Sequencing and analysis of globally obtained human respiratory syncytial virus A and B genomes

Abstract

Background: Human respiratory syncytial virus (RSV) is the leading cause of respiratory tract infections in children globally, with nearly all children experiencing at least one infection by the age of two. Partial sequencing of the attachment glycoprotein gene is conducted routinely for genotyping, but relatively few whole genome sequences are available for RSV. The goal of our study was to sequence the genomes of RSV strains collected from multiple countries to further understand the global diversity of RSV at a whole-genome level.

Methods: We collected RSV samples and isolates from Mexico, Argentina, Belgium, Italy, Germany, Australia, South Africa, and the USA from the years 1998-2010. Both Sanger and next-generation sequencing with the Illumina and 454 platforms were used to sequence the whole genomes of RSV A and B. Phylogenetic analyses were performed using the Bayesian and maximum likelihood methods of phylogenetic inference.

Results: We sequenced the genomes of 34 RSVA and 23 RSVB viruses. Phylogenetic analysis showed that the RSVA genome evolves at an estimated rate of 6.72 × 10(-4) substitutions/site/year (95% HPD 5.61 × 10(-4) to 7.6 × 10(-4)) and for RSVB the evolutionary rate was 7.69 × 10(-4) substitutions/site/year (95% HPD 6.81 × 10(-4) to 8.62 × 10(-4)). We found multiple clades co-circulating globally for both RSV A and B. The predominant clades were GA2 and GA5 for RSVA and BA for RSVB.

Conclusions: Our analyses showed that RSV circulates on a global scale with the same predominant clades of viruses being found in countries around the world. However, the distribution of clades can change rapidly as new strains emerge. We did not observe a strong spatial structure in our trees, with the same three main clades of RSV co-circulating globally, suggesting that the evolution of RSV is not strongly regionalized.

Fig 1. Protein Entropy Plots.

This is an entropy plot of the concatenated predicted protein sequences of all of the viruses sequenced in this study. Entropy values were calculated using BioEdit 7.0 and the plot was generated using Microsoft Excel. Black bars are for RSVA sequences and red bars are for RSVB sequences. The higher the bar is the greater the variation at that position in the protein sequence. Across the top of the plot are listed the abbreviated protein sequence names in the order in which the CDS sequences for the proteins appear in the genome.

Fig 2. G Protein Entropy Plot and Positive Selected Sites.

This is an entropy plot of the G protein sequences with positively selected sites also shown. Entropy values were calculated using BioEdit 7.0 from the alignments used for the positive selection analysis and the plot was generated using Microsoft Excel. Black bars are for RSVA sequences and red bars are for RSVB sequences. Sites predicted to be under positive selection in this study are shown with black diamonds for RSVA and red diamonds for RSVB. Near the top are shown sites predicted to be under positive selection or diversifying selection from previously published studies with black pluses for RSVA and red pluses for RSVB.

Fig 3. CDS Evolutionary Rates.

This plot shows the estimated evolutionary rates for each CDS in RSVA and RSVB. Error bars represent the 95% HPD values. Rates were determined using BEAST v1.8.0 with the GTR model of nucleotide substitution, a gamma-distributed rate variation among sites, an uncorrelated lognormal relaxed molecular clock, and a flexible Bayesian skyline tree prior. Each CDS was ran with a chain length of 50 million and sampled 10,000 times.

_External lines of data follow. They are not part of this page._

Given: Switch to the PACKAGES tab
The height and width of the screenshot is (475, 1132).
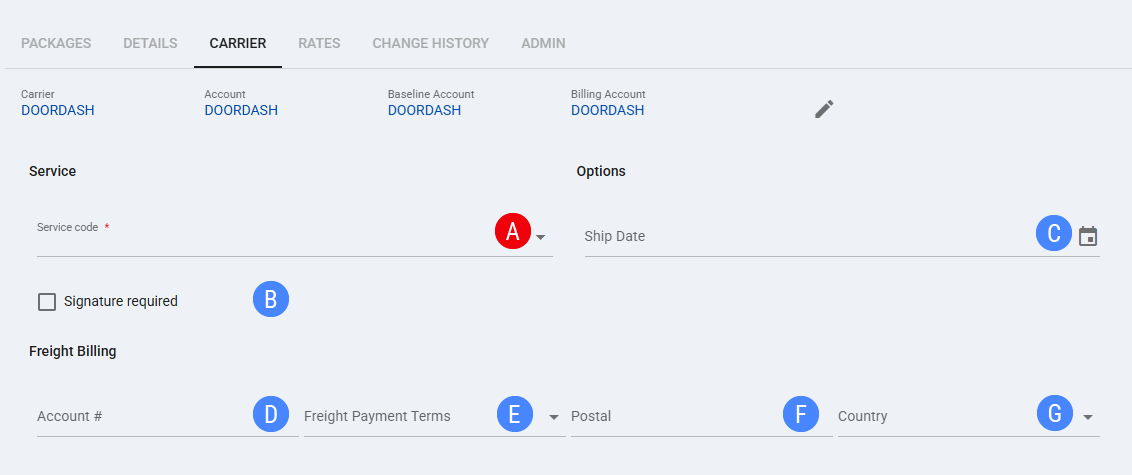Looking at the screenshot, I should coord(56,43).
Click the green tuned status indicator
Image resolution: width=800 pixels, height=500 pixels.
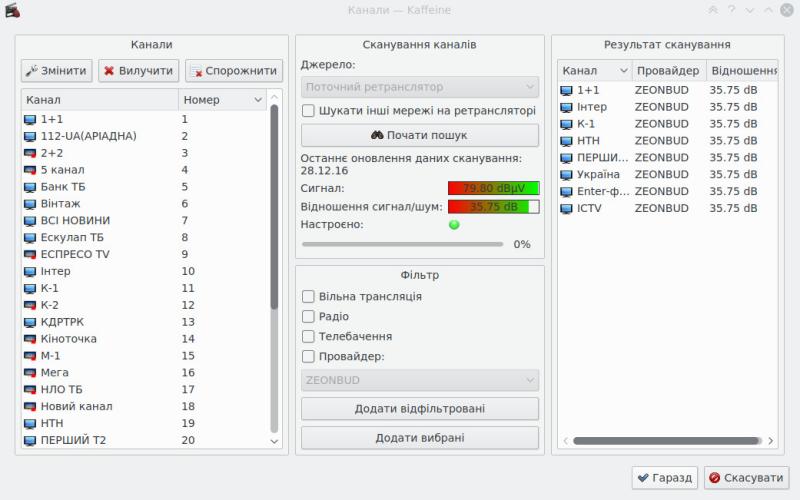point(454,225)
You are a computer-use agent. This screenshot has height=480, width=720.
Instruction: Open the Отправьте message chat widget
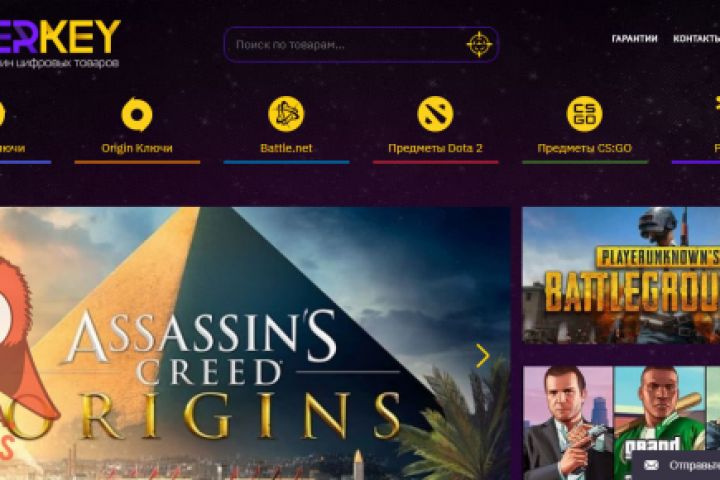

Fig 4. Tree of RSVA Genome Sequences.

This is a maximum clade credibility tree of RSVA genome sequences generated in this study and retrieved from GenBank. Tip times correspond to date of collection with the scale axis across the bottom showing the years. Tip labels show the accession number, country of isolation, and collection date. The labels are color coded with black for sequences from this study (FTS), grey for sequences with an undetermined genotype (UND), and the remaining colors corresponding to previous published genotypes as show in the key in the upper left corner. Brackets highlight the major clades. Bayesian posterior probabilities are shown for key nodes.

Fig 5. Tree of RSVB Genome Sequences.

This is a maximum clade credibility tree of RSVB genome sequences generated in this study and retrieved from GenBank. Tip times correspond to date of collection with the scale axis across the bottom showing the years. Tip labels show the accession number, country of isolation, and collection date. The labels are color coded with black for sequences from this study (FTS), grey for sequences with an undetermined genotype (UND), and the remaining colors corresponding to previous published genotypes as show in the key in the upper left corner. Brackets highlight the major clades. Bayesian posterior probabilities are shown for key nodes.